"Pobre Niña Rica" is a latin pop song released by singer Paulina Rubio as the theme song from her Mexican telenovela of the same name, and later it was released in the first EP of the singer, MaxiSingle and in 1996 as a bonus track of her fourth studio album, Planeta Paulina. There are two versions of the song, the first was launched in conjunction with the launch of the telenovela in Mexico and is written by Graciella Carballo, Mario Púparo and the second was launched in early 1996 as a single airplay and is written and produced by Marco Flores.

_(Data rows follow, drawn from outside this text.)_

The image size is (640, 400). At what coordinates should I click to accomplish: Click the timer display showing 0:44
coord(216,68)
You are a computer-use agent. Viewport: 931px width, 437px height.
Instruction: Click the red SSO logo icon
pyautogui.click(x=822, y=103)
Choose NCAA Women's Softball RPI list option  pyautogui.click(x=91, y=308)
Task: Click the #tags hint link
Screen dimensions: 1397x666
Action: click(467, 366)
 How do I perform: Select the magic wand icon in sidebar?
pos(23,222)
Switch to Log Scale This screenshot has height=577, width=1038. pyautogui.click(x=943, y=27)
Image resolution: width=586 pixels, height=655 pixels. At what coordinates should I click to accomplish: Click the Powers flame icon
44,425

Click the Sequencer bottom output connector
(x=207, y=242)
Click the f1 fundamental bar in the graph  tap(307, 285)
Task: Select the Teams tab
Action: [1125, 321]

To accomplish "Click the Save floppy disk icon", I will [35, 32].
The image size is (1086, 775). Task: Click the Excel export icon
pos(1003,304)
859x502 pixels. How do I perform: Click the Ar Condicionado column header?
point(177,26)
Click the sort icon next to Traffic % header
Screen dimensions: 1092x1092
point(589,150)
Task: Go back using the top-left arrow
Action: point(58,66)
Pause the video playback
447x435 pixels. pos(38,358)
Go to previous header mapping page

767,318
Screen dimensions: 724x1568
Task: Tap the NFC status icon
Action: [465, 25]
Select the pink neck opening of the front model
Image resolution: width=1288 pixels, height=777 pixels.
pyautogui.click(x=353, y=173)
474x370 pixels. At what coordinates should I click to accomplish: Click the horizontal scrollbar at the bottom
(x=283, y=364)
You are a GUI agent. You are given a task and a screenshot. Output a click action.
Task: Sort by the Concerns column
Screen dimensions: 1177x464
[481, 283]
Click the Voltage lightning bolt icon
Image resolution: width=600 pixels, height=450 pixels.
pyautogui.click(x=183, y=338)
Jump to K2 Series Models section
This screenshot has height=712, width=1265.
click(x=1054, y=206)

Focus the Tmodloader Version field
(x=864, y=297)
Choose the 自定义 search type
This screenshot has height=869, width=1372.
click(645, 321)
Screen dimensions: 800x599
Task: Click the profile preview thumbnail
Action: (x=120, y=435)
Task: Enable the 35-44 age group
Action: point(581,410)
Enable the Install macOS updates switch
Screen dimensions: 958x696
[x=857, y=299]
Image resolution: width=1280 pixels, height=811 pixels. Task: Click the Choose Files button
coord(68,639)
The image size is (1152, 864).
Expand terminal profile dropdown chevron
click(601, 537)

In the Univisión television program "Aquí y Ahora" in 1995, Rubio spoke about his character as Alma Villagrán in the soap opera created by Chilean producer Valentín Pimstein, which is closely linked to the meaning of the song. She said: "It is the character of a girl who has everything material, but not everything human, the heart. And she realizes that money does not give you happiness". The song reached number 9 in Mexico City's Ballad charts.

Track listing and formats
 Mexico CD, Single, Promo

 "Pobre Niña Rica" – 4:33
 "Pobre Niña Rica" (Radio Edit) – 3:37

 USA CD, Single, Promo

 "Pobre Niña Rica" – 3:36

References

1995 singles
Paulina Rubio songs
Spanish-language songs
EMI Latin singles
Songs written by Marco Flores (songwriter)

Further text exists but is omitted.